Goal:
Update the part of the records that opens with the line containing "Screen dimensions: 500x718" and closes with the line containing "Action: click(42, 132)" by replacing "blue" with "green" and leaving everything else unchanged. Return only those lines, and leave the pictures out.

Excerpted records:
------------------------------------------------------------------------

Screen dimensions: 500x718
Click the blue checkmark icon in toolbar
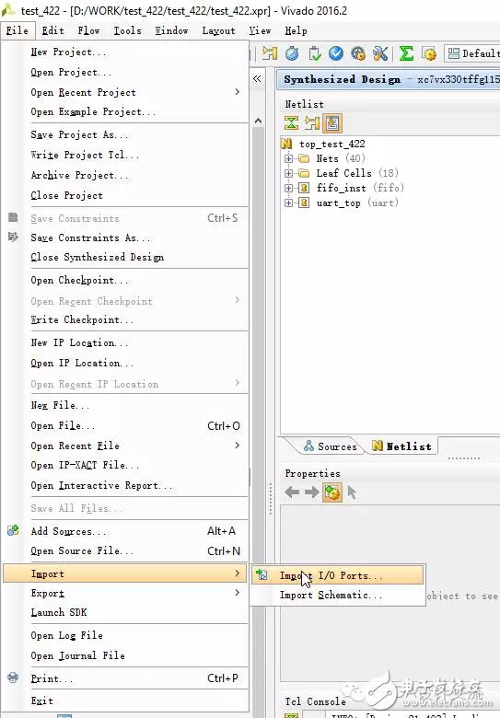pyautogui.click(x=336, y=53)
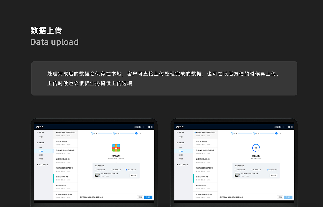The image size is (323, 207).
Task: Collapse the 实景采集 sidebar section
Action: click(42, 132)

------------------------------------------------------------------------

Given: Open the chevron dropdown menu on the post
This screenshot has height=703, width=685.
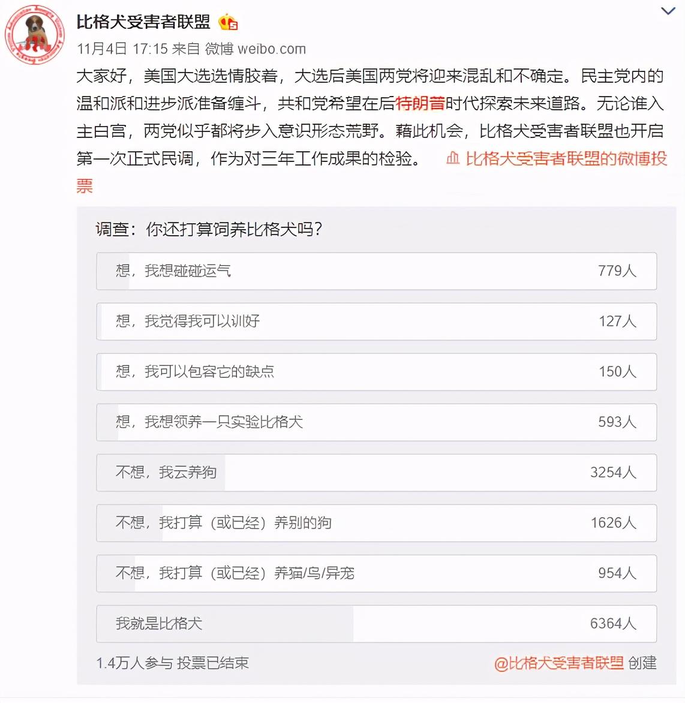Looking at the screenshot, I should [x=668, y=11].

------------------------------------------------------------------------

Problem solution:
Screen dimensions: 500x718
Click the green checkmark icon in toolbar
pyautogui.click(x=336, y=53)
The image size is (323, 207).
Task: Collapse the 实景采集 sidebar section
Action: click(42, 132)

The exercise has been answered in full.